***** Records supplied

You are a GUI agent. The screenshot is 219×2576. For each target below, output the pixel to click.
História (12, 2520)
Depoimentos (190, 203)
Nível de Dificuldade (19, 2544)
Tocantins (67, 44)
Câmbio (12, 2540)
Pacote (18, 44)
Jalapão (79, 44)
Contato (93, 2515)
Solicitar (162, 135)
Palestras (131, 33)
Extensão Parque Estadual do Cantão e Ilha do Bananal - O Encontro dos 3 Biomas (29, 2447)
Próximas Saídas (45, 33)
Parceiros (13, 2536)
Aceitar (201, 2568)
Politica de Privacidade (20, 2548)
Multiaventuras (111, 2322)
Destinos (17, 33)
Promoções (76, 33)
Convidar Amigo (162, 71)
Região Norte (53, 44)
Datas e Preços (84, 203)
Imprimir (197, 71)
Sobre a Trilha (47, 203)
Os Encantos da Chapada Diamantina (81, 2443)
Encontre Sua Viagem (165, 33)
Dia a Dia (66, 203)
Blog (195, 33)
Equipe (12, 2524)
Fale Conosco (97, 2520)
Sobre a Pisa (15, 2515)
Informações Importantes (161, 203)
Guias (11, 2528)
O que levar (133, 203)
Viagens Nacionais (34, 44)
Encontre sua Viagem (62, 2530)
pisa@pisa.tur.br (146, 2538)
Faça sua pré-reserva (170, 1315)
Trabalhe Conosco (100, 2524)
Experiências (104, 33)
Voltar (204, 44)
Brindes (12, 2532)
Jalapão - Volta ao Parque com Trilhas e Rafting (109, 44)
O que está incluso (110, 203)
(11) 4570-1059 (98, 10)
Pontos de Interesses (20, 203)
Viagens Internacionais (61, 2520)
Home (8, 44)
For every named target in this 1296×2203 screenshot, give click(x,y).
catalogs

**********
***** Records supplied

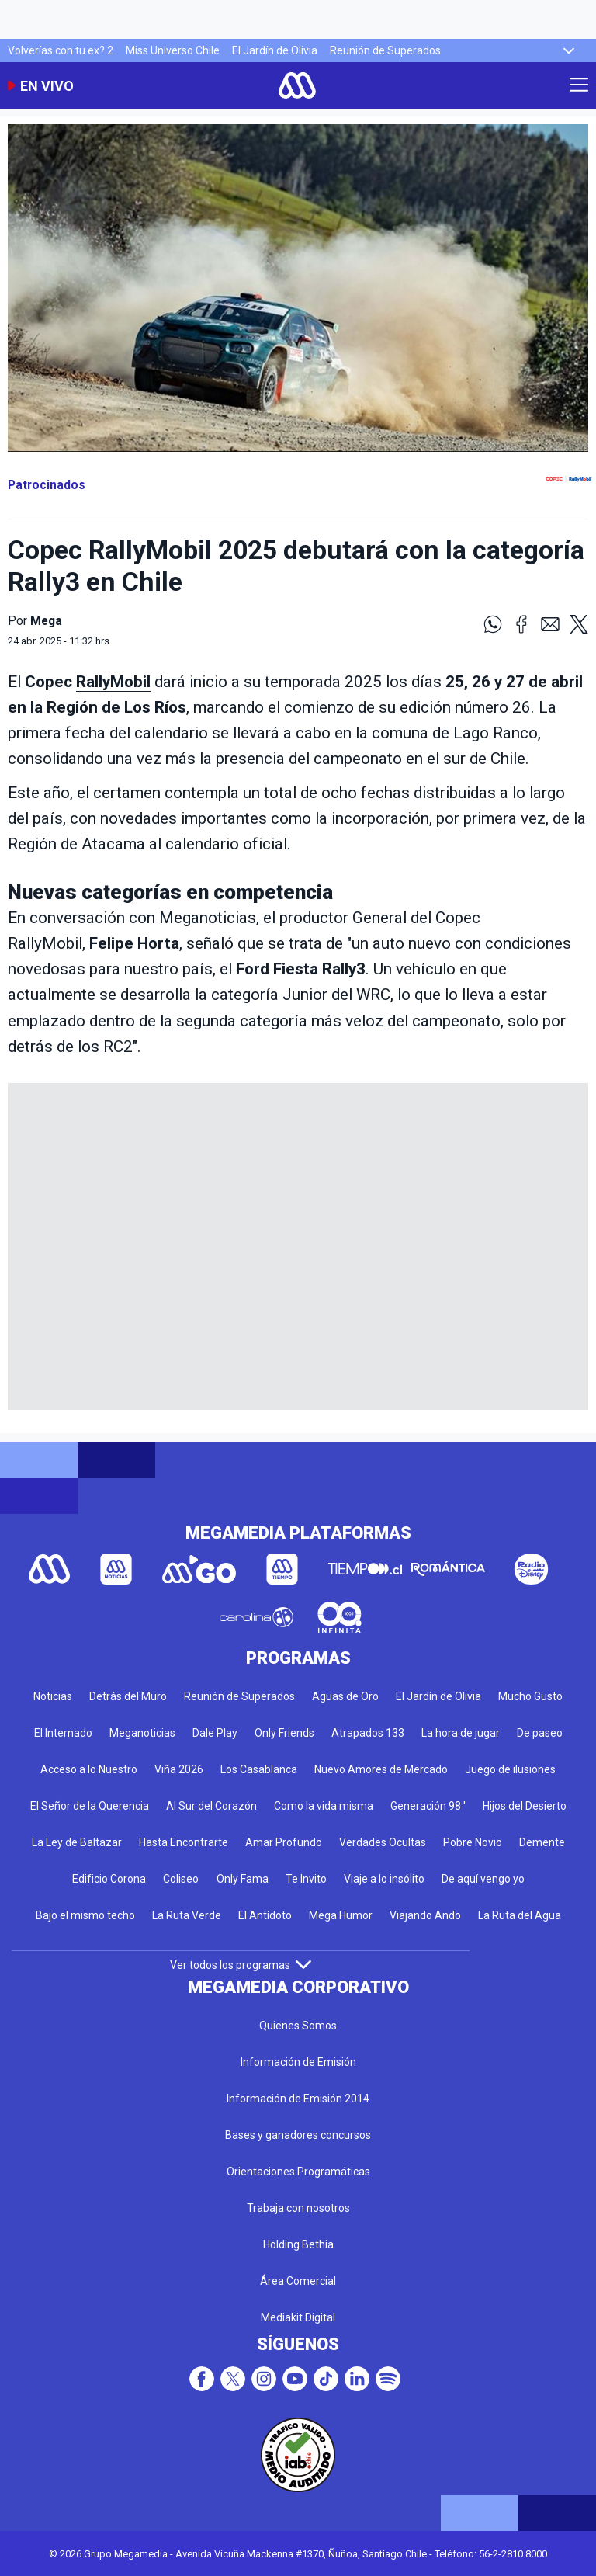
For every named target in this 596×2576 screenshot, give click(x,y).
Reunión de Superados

**********

Brief.
Copy out, without changes, the entries above from the line containing "Datas e Preços (84, 203)" through the line containing "Encontre sua Viagem (62, 2530)", including both of those lines.

Result of this task.
Datas e Preços (84, 203)
Imprimir (197, 71)
Sobre a Trilha (47, 203)
Os Encantos da Chapada Diamantina (81, 2443)
Encontre Sua Viagem (165, 33)
Dia a Dia (66, 203)
Blog (195, 33)
Equipe (12, 2524)
Fale Conosco (97, 2520)
Sobre a Pisa (15, 2515)
Informações Importantes (161, 203)
Guias (11, 2528)
O que levar (133, 203)
Viagens Nacionais (34, 44)
Encontre sua Viagem (62, 2530)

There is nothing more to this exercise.